“La Grande Peur” or the Great Fear was a time of great uncertainty that happened in France just before the onset of the Revolution. Rumors of violent hords of bandits roaming the country-side spread and people thought the old order had stopped functioning.
Are we experiencing a Great Fear right now?
In many ways it’s not clear why we should. The world in 2016 is actually in quite a good shape. But somehow people seem to hold particularly gloomy views this year.
Tyler Cowen has to say on this issue:
The broader and more disturbing implication is that the entire global economy may be more vulnerable to mood swings.
Most likely, we’ll have to get used to a more mood-ruled world, and those will start off as being the moods of others, not our own. How do you feel about that?
And here are George Akerlof and Robert Shiller (added emphasis):
The term overheated economy, as we shall use it, refers to a situation in which confidence has gone beyond normal bounds, in which an increasing fraction of people have lost their normal skepticism about the economic outlook and are ready to believe stories about a new economic boom. It is a time when careless spending by consumers is the norm and when bad real investments are made, […].
Most economists are uncomfortable with such notions.
Most academic economists, if asked to define the term overheated, would say that it describes a period in which inflation, […], has been increasing.
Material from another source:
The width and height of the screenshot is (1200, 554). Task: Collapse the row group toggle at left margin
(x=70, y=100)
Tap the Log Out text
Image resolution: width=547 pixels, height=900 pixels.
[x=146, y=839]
Inflation itself, particularly when it is increasing, can ultimately create a negative effect on the atmosphere of an economy, akin to the effect of broken windows and graffiti on a city. These lead to a breakdown in the sense of civil society, in the sense that all is right with the world. (p65, “Animal Spirits”)
And Ben Bernanke:
[…] measures of the national “mood,” like Gallup’s “way things are going” question or questions about the “direction of the country,” show a high level of dissatisfaction.